Back in 2012, two engineers built the first prototype of ride-hailing app Lyft over the course of three weeks. They hosted it on three virtual machines in Amazon Web Services’ cloud and on May 31 of that year the first-ever Lyft ride was processed.
Today, Lyft provides nearly 14 million rides per month and the company continues to run its infrastructure operations from AWS’s cloud, according to CTO Chris Lambert. “The only difference now… We’re taking advantage of many more Amazon technologies,” said Lambert, at a recent AWS Summit in New York, describing the company’s timeline of using the cloud. (See video of Lambert's AWS Summit talk below.)
Lyft is the story of a startup born in the cloud and one that has chosen to remain operating from AWS’s cloud even as it has grown to a large scale.

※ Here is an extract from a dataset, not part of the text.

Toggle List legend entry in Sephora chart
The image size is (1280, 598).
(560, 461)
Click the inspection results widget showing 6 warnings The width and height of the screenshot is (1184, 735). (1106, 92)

From one Lyft ride to 1 million
Within 15 months of Lyft launching, the company had already processed its 1 millionth ride in August 2013 and expanded from San Francisco to Los Angeles. In April 2014, the company launched in 24 new cities in 24 hours, more than doubling Lyft’s footprint overnight. The cloud’s on-demand elasticity of resources made that possible.

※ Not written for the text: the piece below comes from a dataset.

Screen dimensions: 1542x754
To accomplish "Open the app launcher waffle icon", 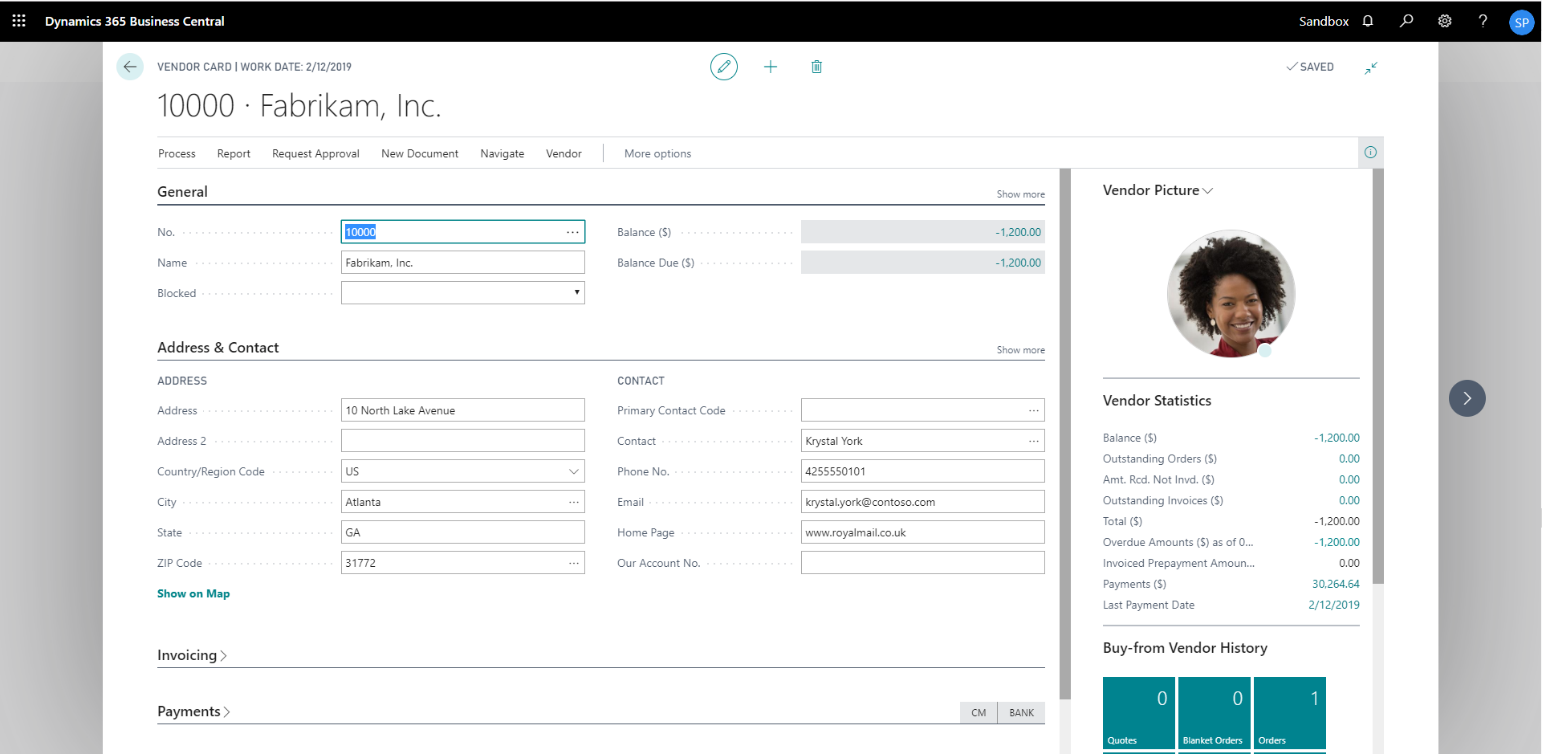I will coord(19,21).
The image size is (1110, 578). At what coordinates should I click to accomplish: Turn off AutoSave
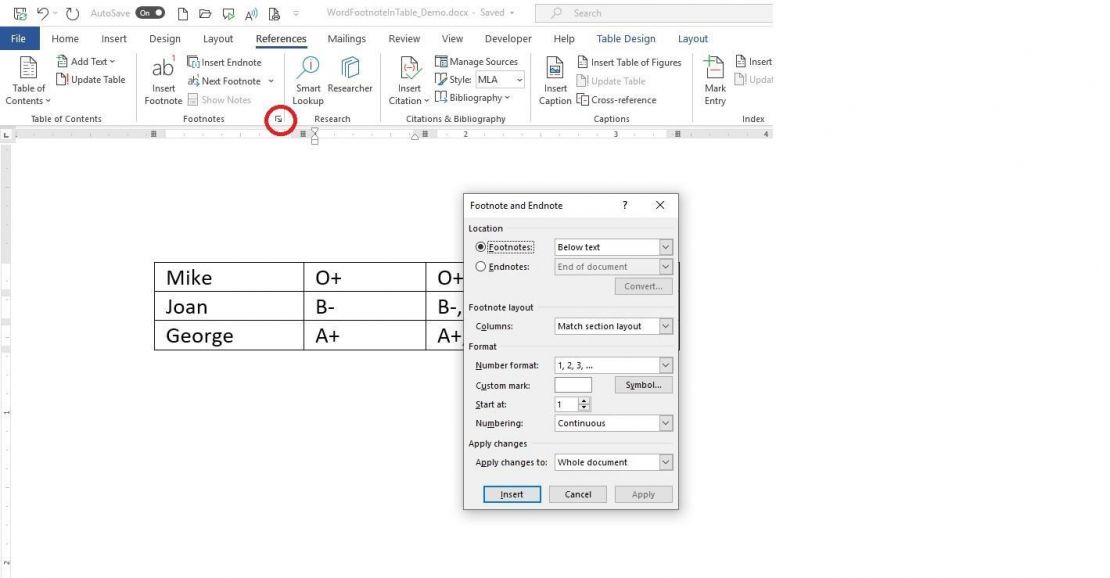[x=148, y=13]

“The engineering approach to this problem was to just get out of the way, [and] enable auto-scaling,” Lambert explains. “Let’s make it so that whatever happens in the real world – whether it's a rainstorm or the Super Bowl, anything that happens, we can handle it; our infrastructure should just scale up seamlessly.”
Just as important as scaling up services was scaling them down, he says. Lyft has cyclical demand: the company’s peak time is on a Saturday night when it has 8 times the usage compared to a Sunday morning. “Auto-scaling also allows us to scale down our infrastructure to save a significant amount on infrastructure costs when we don’t need to pay for it,” Lambert says.

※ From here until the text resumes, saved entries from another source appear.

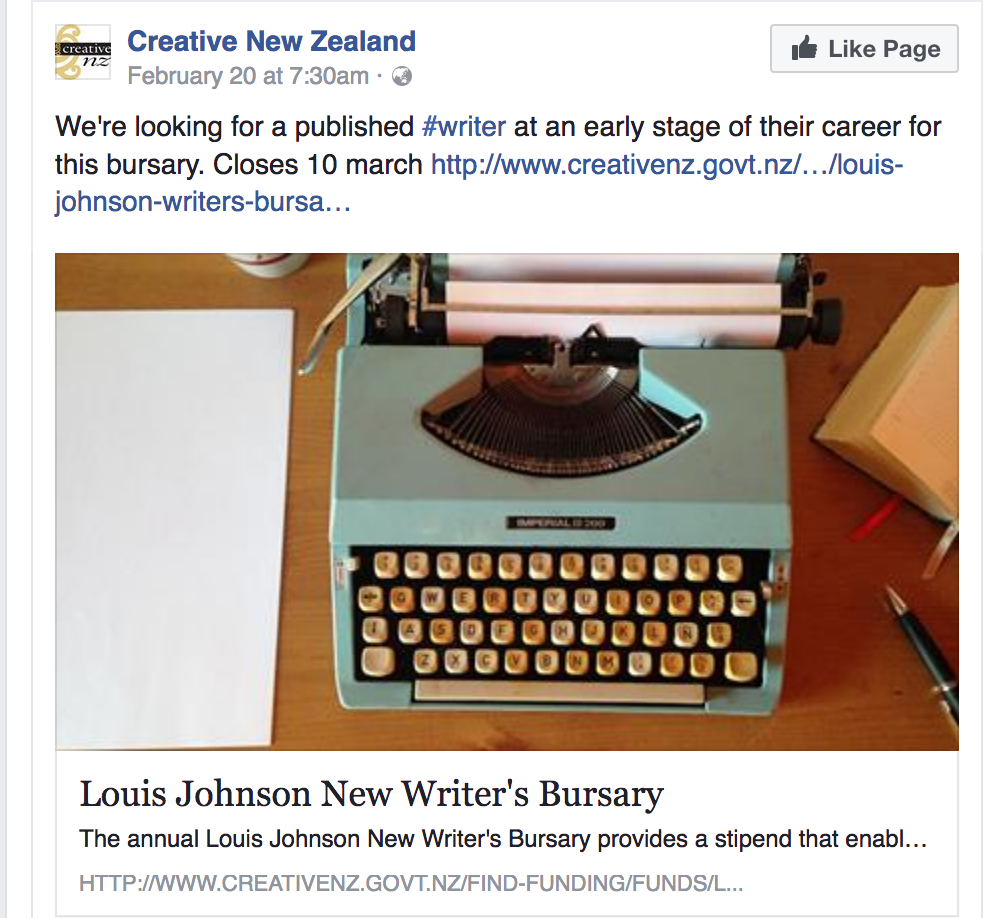Open the February 20 post timestamp
Viewport: 1000px width, 918px height.
coord(248,76)
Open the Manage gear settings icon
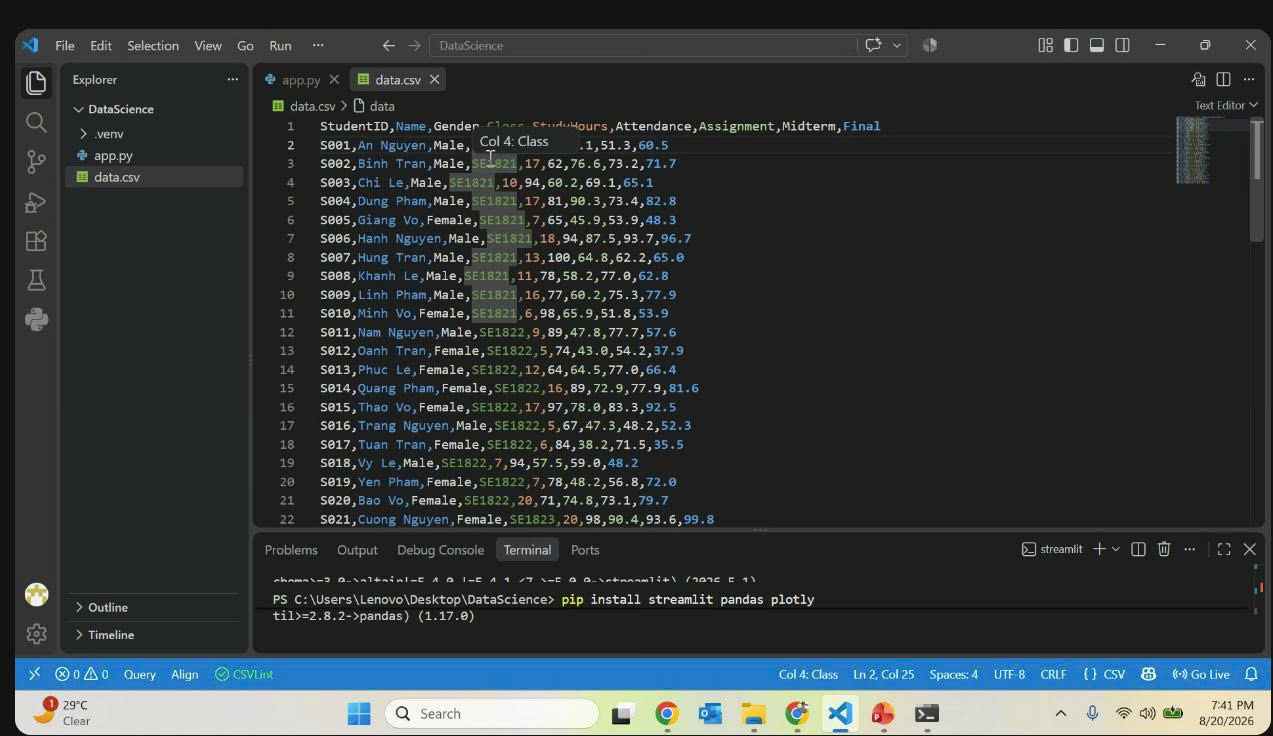 [x=36, y=634]
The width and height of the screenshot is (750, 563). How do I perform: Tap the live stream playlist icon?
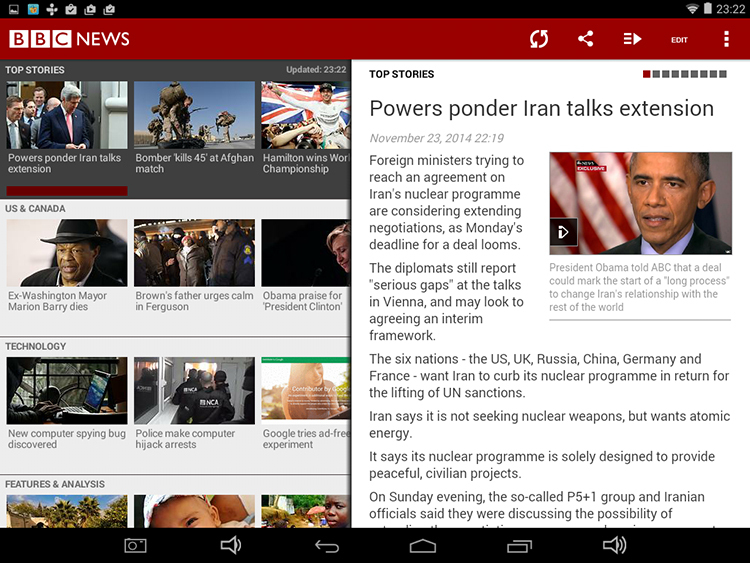point(632,39)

All that rapid growth created a data problem for Lyft. To help manage the storage of ever-increasing data, in June of 2014 Lyft began using Amazon’s DynamoDB, a NoSQL database that has consistent performance as additional data is loaded into it. It was the perfect platform for hosting the GPS location of every Lyft ride given that the company uses to power its location tracking system.
Lyft also began using RedShift, Amazon’s data warehouse tool. It allowed the on-demand transportation company to analyze data stored in the cloud. Through analysis, company engineers estimated that up to 90% of rides during peak times had similar routes. This led to the introduction of Lyft Line – a service that allows customers to save up to 60% by carpooling with others who are going in the same direction.
Last summer, Lyft began using Amazon Kinesis, a real-time streaming platform. Now, every production event in Lyft’s system is sent through Kinesis – every time the app is opened, every time a ride is requested, each time a car moves. Other services in the Lyft app are able to “subscribe” to events uploaded into Kinesis. Every time a payment is added to the system the company’s fraud system is notified to run a check to ensure the transaction is normal. Each time a driver enters a new neighborhood, the pricing system updates payment information.
Today, Lambert predicts that there are more than 100 microservices that have been developed by the company’s engineering team, each operating independently and scaling up and down individually that combine to make up the service.
The company now has a $1 billion revenue run rate, 1,300 employees and as of last year 315,000 active drivers.